О Л.Н.ТОЛСТОМ НА ЗАНЯТИЯХ КРУЖКА РУССКОГО ЯЗЫКА - М.Р. Саидова

 

Живой интерес студентов к писателю, его жизни и творчеству трудно удовлетворить только на занятии русского языка. Этого можно добиться при проведении хорошо продуманной внеаудиторной работы. Одна из форм ее – кружок.

Костяк кружка, занятия которого проводятся раз в неделю, составляет группа студентов, проявляющих большой интерес к литературе. Они выступают с докладами, выразительно читают прозаические и поэтические тексты, готовят литературные инсценировки.

Знания о жизни и творчестве Л.Н.Толстого, полученные студентами в школе, на кружковых занятиях в вузе углубляются и расширяются.

Кто же он, этот гений человечества? Бунтарь или кроткий непротивленец? Богоотступник или глубоко религиозный человек? Каким был Толстой на самом деле? Вероятно, ответить на эти вопросы нельзя без самого внимательного, пристального изучения биографии и литературных произведений Л.Н. Толстого.

Эпиграфом к творчеству Л.Н.Толстого могут стать слова, сказанные им о своем писательском методе: «Для нас нет величия там, где нет простоты, добра и правды».

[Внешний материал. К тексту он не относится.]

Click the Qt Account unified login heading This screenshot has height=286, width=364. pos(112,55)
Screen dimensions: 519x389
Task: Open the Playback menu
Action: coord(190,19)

На тему «Жизнь и творчество Л.Н.Толстого» отводится 4 занятия.

Первое занятие.

1.Вступительное слово преподавателя. Более подробное знакомство с детскими и юношескими годами писателя.

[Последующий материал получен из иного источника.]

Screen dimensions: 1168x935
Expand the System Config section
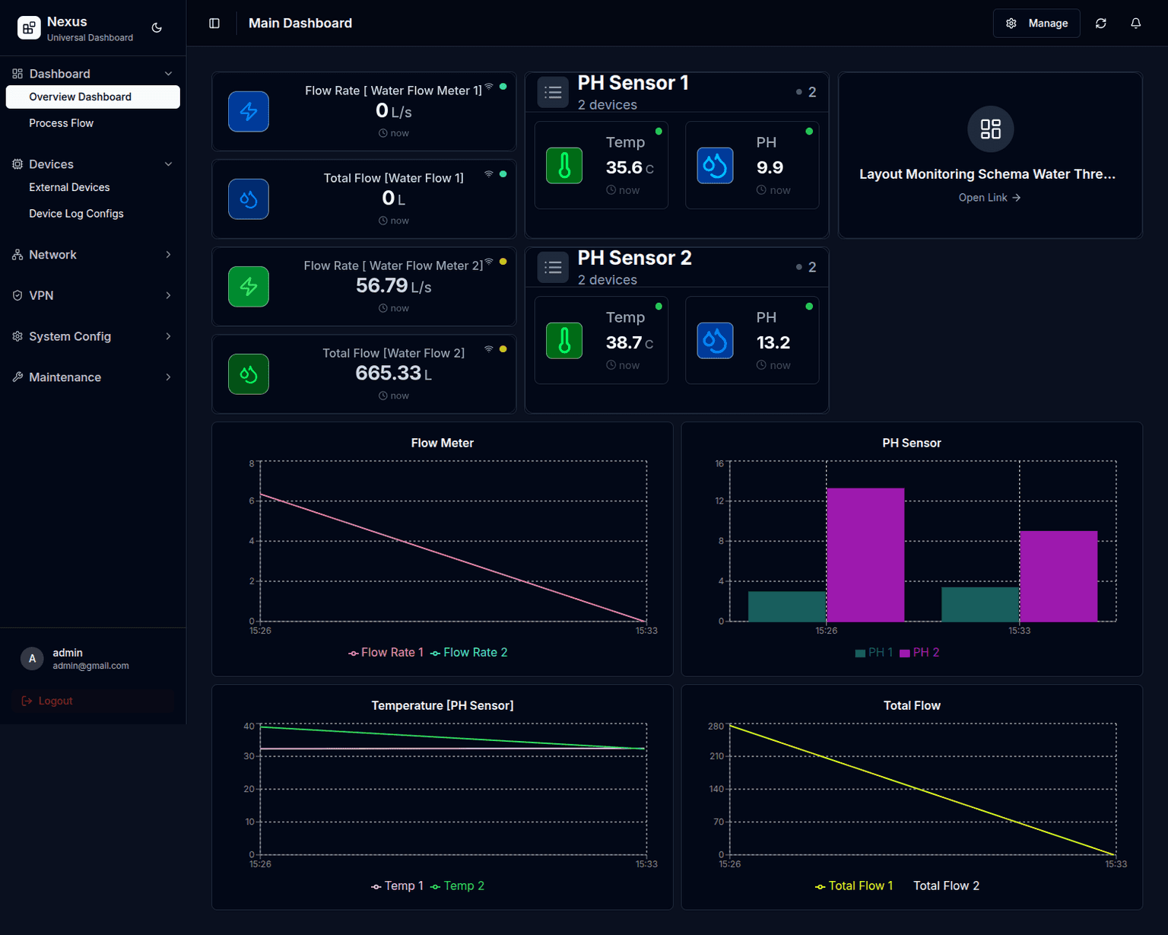pyautogui.click(x=93, y=336)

2.Комментированное чтение глав повести Л.Н.Толстого «Детство». Чтение текста самим преподавателем приносит больше пользы. Он правильно расставит логические ударения, выделит интонацией реплики говорящих.

После словарной работы и чтения текста надо дать студентам возможность поделиться своими мнениями.

Второе занятие.

1.Чтение и пересказ по главам повести «Отрочество».

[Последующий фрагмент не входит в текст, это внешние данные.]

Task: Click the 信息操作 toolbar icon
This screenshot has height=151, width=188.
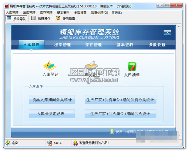Action: tap(33, 18)
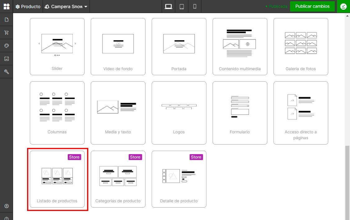Choose Detalle de producto store section
This screenshot has width=350, height=220.
tap(179, 179)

2.Выразительное чтение стихотворения К.Ваншенкина «Л.Н.Толстой».

Л.Н.Толстой

Переплетение ветвей,

Жизнь будущая и былая

И взор его из-под бровей

Просверкал, испепеляя.

Писатели из тех, кто вхож

К нему, в волнении глубоком

Тайком испытывали дрожь,

Как бы общаясь лично с богом.

А те, что жили невдали,

Обожжены толстовским светом,

Писали ярче, чем могли,

Как это было даже с Фетом.

После выразительного чтения стиха студенты рассказывают о том, какие мысли и чувства вызвало в них это стихотворение.

Третье занятие.

Комментированное чтение и беседа глав повести «Юность».

Четвертое занятие.

1.Подведение итогов кружковых занятий.

Вывешивается плакат со словами о Л.Н.Толстом: «Историческое значение работы Толстого уже теперь понимается как итог всего пережитого русским обществом за весь XIX век и книги его останутся в веках, как памятник упорного труда, сделанного гением; его книги - документальное изложение всех исканий, которые предприняла в XIX веке личность сильная, в целях найти себе в истории России место и дело» (М.Горький).

Заслушивается доклад на тему «Жизнь и творчество Л.Н.Толстого». Подводя итоги знакомству с творчеством Л.Н.Толстого, студенты отметили, что уже работая над повестями «Детство», «Отрочество» «Юность», Толстой видел в них не самостоятельное произведение, а первую часть большого романа. Подобно тому, как движение от одного чувства к другому, часто противоположному, составляет содержание каждой главы, так же и от главы к главе возникает движение роста, а при переходе от одной части к другой сменяются стадии становления человека, «три эпохи развития» - детство, отрочество, юность. В детстве – теплота и верность чувства; в отрочестве - скептицизм, сладострастие, самоуверенность, неопытность и гордость; в юности – красота чувств, развитие тщеславия и неуверенность в самом себе.

Л.Н.Толстой – писатель, без которого невозможно представить себе сегодня не только русскую, но и мировую литературу, чье творчество продолжает освещать жизнь не только своей, но и нашей эпохи, помогая людям превозмочь слабость и мелочность, обрести достоинство и нравственную высоту. Книги Толстого отражают не только художественный опыт великого писателя, но и судьбу народа, потому что они объясняют прошлое, дают ключ к пониманию настоящего и бросают яркий луч в будущее.

Таким образом, изучение биографического материала о Л.Н.Толстом и его повестей «Детство», «Отрочество», « Юность» создает большие возможности для нравственного и литературного развития студентов, обогащает их знаниями об одном из выдающихся деятелей литературы великого русского народа.